Ato 1 – Condenados à forca.
- Sabes, homem, por que o tempo nos devora? Dize-me tu se ainda prevalece o belo nestes dias macambúzios e lamuriados. Dize-me se a corda em teu pescoço encerra a justa punição para ti: homem cujos defeitos são apenas reflexos. Sabe, se tu vives na caverna de Platão, és, de fato, reflexo e ilusão. Engana-te a ti mesmo, quando te acovardas e foges da vida, visto que és ainda repleto de vitalidade, por ora repreendida.

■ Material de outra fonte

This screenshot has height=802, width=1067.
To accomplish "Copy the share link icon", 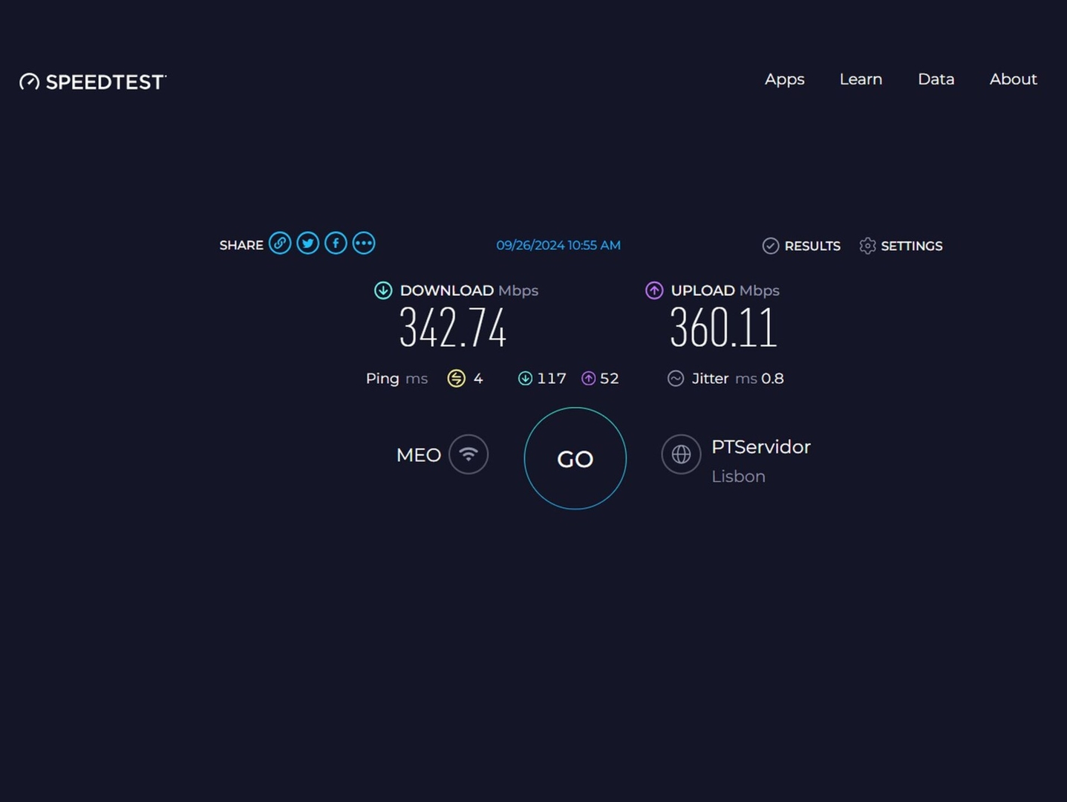I will coord(280,244).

- Conheces o mito dos deuses, velho? Crono nos devora por ter-nos como ameaças. Corrompemo-nos aos poucos, então, por não termos a faculdade de vencer o tempo. Lembra-te que Crono castrou Urano, o próprio pai. Mas sentia-se ameaçado por servir-se de exemplo para os filhos. Estes, decerto, iriam castrá-lo a fim de tomar-lhe o poder. Receoso, Crono decide devorar os próprios procedentes, pranteados por Réia. Crono, que é o tempo, eterno vive; nós, filhos deste deus, somos devorados: nascemos mediante os espermas do tempo; finitos, morremos.
- E quanto ao belo?
- Ora, velho, o belo é justamente a ciência do contingente. Somos, tu e eu, belos pelas nossas finitudes. É o incompleto, este ser, que ainda nos mantêm. Não vês que estamos sempre na disposição da busca do perfeito e do universal. Mas atenta-te para o seguinte: o belo, ao qual me refiro, não é moral, mas poético.
Ó, homem! Não pretendo tirar lição disso. Sei que tu não és um ignóbil moralista, mas tão-somente um amante desta poesia incompleta: a vida! E, por isso, agora entendo o motivo de tua covardia que em difíceis momentos tiveras. Momentos estes que te trouxeram até aqui. Agora, o carrasco retira-lhe o banco que te sustentas. Eis o fim de tua poesia, excelente homem!